Kararlaştırıldığı üzere, KİK, sendikal haklar ve Uluslararası Çalışma Örgütü (ILO) Anlaşmaları konusundaki tartışmaların takipçisi olmuştur. ILO Anlaşmaları ve AB dokümanları ve özellikle son Türkiye İlerleme Raporu uyarınca sendikal hakların sağlanması Türkiye tarafından yerine getirilmesi önemli bir önceliktir.

KİK, Çalışma ve Sosyal Güvenlik Bakanlığıyla olan düzenli diyaloğuna büyük önem vermektedir. Örgütlenme hakkı ve toplu sözleşme hakkıyla ilgili hala ciddi sıkıntıların olduğunu gözlemlemiştir. Memnuniyetle öğrenmiştir ki, Çalışma ve Sosyal Güvenlik Bakanlığı sendikalar için yeni bir kanun tasarısı sunmuştur. KİK, toplu sözleşme, grev ve lokavtlarla ilgili yeni bir kanun tasarısının da sonuçlandırılmasını ümit etmektedir. KİK, sosyal ortaklarla istişare sonucu her iki tasarının biran önce kabulü beklentisiyle, Türkiye’de sosyal hakların gelişimini izlemeye karar vermiştir. KİK, bir sonraki toplantısında, sonuçları daha detaylı inceleyecektir.

Örgütlü sivil toplum temsilcileri ile birlikte, Türk Ekonomik ve Sosyal Konseyinin reformuyla ilgili yeni bir kanun tasarısının hazırlandığını bildirmektedir. Bu taslak düzenlemenin sivil toplum toplumun Konsey’deki temsilcilerinin rolünü arttırıp onların daha iyi temsilini sağlarken; Hükümetin rolünü sınırlandırmasından memnuniyet duymaktadır.
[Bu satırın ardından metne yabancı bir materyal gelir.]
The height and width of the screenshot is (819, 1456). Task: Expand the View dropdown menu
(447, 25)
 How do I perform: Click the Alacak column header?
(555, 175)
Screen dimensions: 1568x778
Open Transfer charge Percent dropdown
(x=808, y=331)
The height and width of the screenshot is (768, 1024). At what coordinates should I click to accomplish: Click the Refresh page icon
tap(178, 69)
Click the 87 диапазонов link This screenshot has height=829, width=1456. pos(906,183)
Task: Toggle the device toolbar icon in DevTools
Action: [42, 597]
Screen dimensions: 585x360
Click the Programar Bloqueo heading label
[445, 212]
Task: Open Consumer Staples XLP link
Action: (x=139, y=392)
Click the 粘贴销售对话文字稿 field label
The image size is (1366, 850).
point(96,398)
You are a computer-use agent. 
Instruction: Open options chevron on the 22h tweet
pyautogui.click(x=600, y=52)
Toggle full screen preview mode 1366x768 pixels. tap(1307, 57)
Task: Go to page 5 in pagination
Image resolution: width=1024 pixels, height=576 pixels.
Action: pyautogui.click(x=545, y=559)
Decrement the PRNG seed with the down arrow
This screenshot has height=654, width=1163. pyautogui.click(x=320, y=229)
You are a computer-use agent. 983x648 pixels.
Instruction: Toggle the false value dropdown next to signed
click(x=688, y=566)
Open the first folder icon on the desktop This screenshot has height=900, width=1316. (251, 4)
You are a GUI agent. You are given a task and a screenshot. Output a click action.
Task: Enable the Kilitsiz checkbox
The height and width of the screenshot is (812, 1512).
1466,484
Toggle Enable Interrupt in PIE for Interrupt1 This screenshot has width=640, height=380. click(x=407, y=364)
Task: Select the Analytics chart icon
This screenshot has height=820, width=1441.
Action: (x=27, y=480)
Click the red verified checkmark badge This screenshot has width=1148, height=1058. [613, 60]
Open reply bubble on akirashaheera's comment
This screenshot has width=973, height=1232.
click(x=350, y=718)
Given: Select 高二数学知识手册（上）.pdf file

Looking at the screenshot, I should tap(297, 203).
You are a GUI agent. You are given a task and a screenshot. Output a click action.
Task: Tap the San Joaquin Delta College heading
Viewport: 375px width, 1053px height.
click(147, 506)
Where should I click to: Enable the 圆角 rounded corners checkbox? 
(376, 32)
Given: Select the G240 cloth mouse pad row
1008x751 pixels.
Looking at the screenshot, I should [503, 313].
KİK, Türk Hükümetine ve TBMM’ye bu kanun tasarısının daha fazla gecikmeden kabul edilmesi için çağrıda bulunmuştur.

Dernekler için yararlı olan yeni bir Dernekler Yasası’nın kabulünü hali hazırda memnuniyetle karşılamıştır. Yine de KİK bu kanunun uygulama kuralları ve derneklerin kayıtlarında uygulanabilecek olası kısıtlamalar konusundaki endişelerini yinelemektedir. KİK, Komisyonun 2005 İlerleme Raporu’nun şu ifadesinin altını çizmektedir: “Avrupa İnsan Hakları Sözleşmesi’nin 11.maddesine (Birliklerin ve Derneklerin özgürlüğü) aykırı olarak; bu kanun uygulamada, amaçları arasında belli bir kültürel kimlik ya da dini teşvik etmek olan derneklerin hala kayıt edilemediğianlamına gelmektedir. Her ne kadar Türk Hükümeti herhangi bir tepki göstermemiş olsa da; gerçekte, bu tür derneklerin resmi olarak kaydedilmek istediklerinde sıkıntı yaşadığını gösterir raporlar bulunmaktadır” KİK, daha sonraki bir toplantıda bu konuyu etraflıca ele alacaktır.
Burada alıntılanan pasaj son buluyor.